## EXERCISE OBJECTIVE
Please say how many lines in the entries below hold the string "Choose", with no other words.

## INFORMATION SUPPLIED
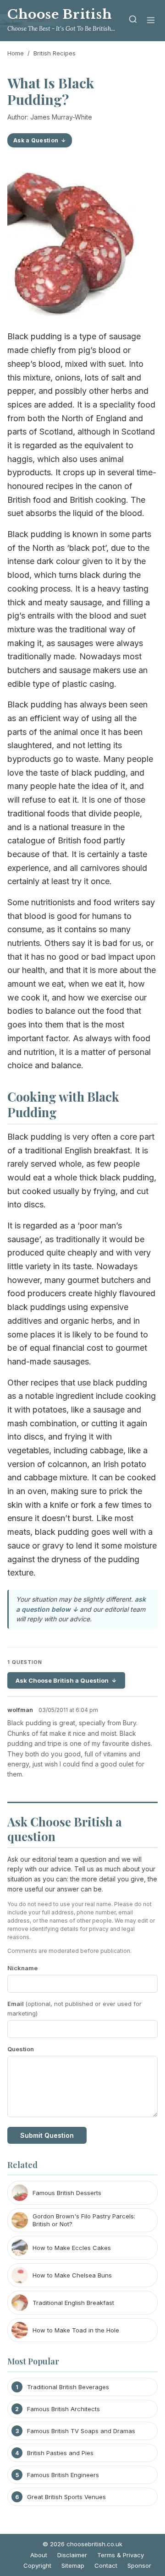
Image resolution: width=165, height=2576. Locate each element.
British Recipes (54, 53)
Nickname (22, 1968)
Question (20, 2049)
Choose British (59, 14)
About (38, 2555)
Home (15, 53)
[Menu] (151, 20)
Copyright (37, 2565)
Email (74, 2008)
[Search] (132, 21)
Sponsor (139, 2565)
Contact (105, 2565)
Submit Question (47, 2135)
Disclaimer (72, 2555)
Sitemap (72, 2565)
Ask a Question (35, 140)
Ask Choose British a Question (62, 1680)
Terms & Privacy (120, 2555)
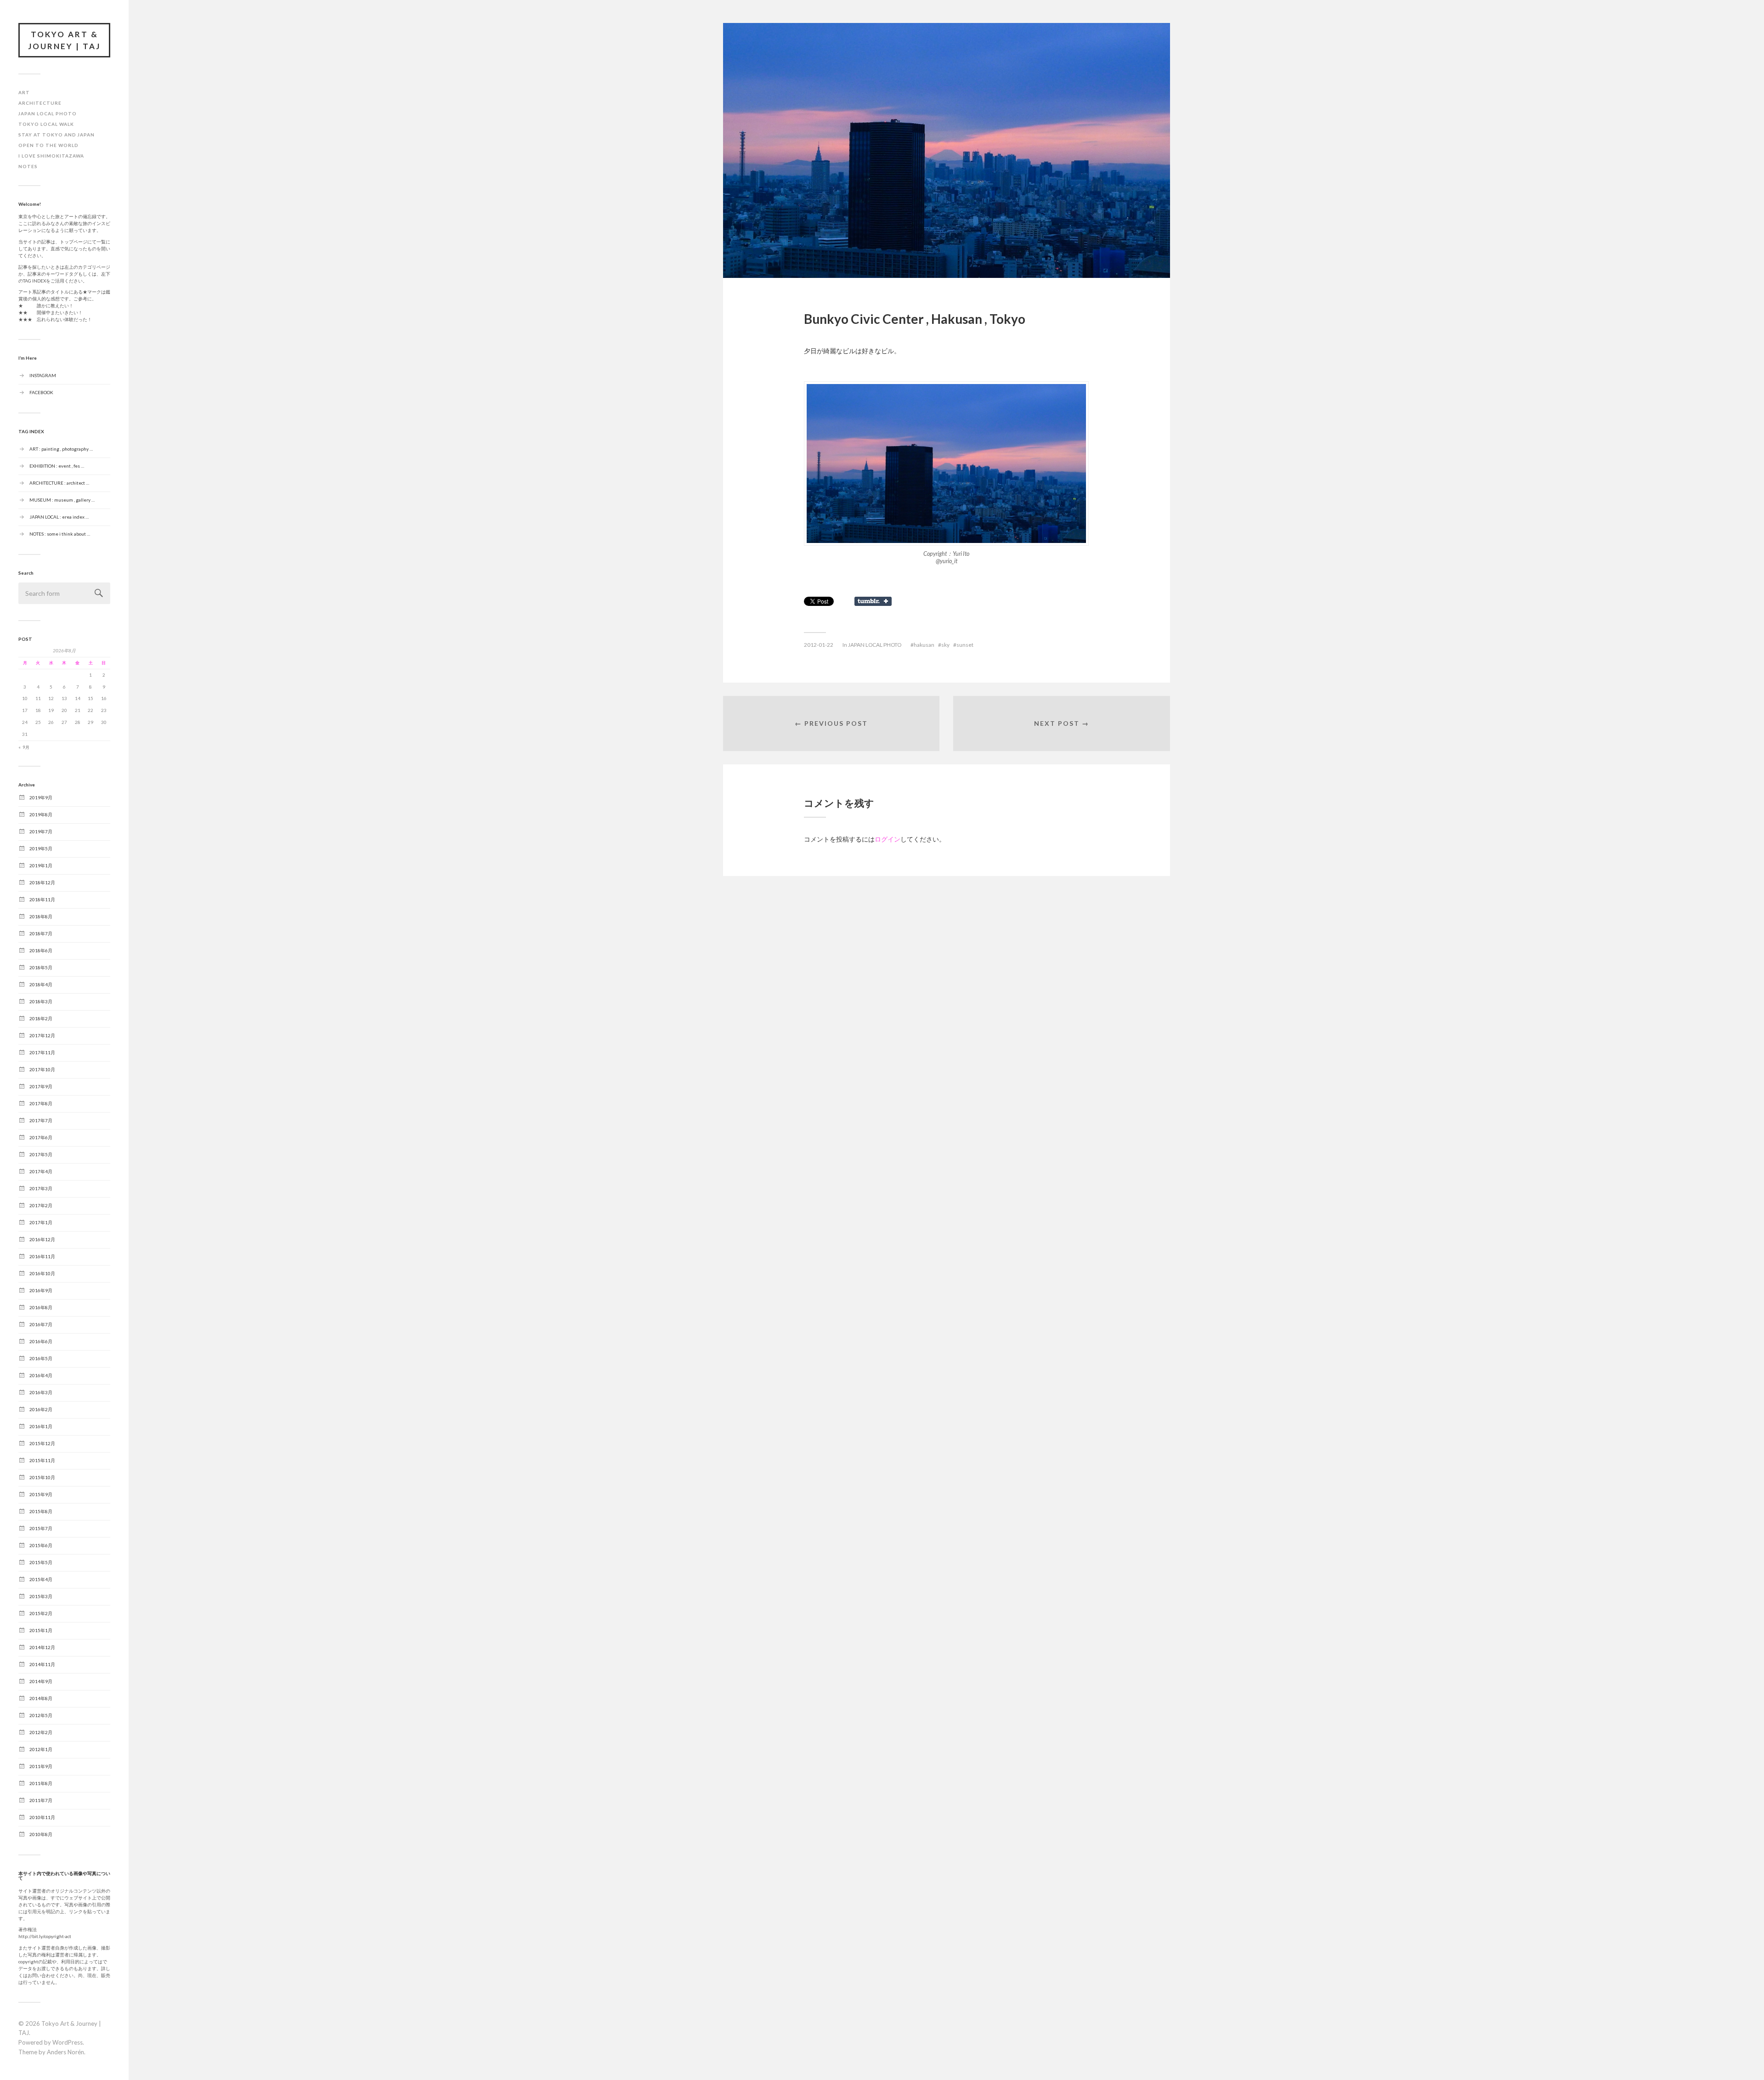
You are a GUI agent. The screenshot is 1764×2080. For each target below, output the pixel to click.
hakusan (924, 644)
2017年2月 (40, 1205)
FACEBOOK (41, 392)
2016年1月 (40, 1426)
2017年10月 (42, 1069)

## SOLUTION FOR THIS EXERCISE
2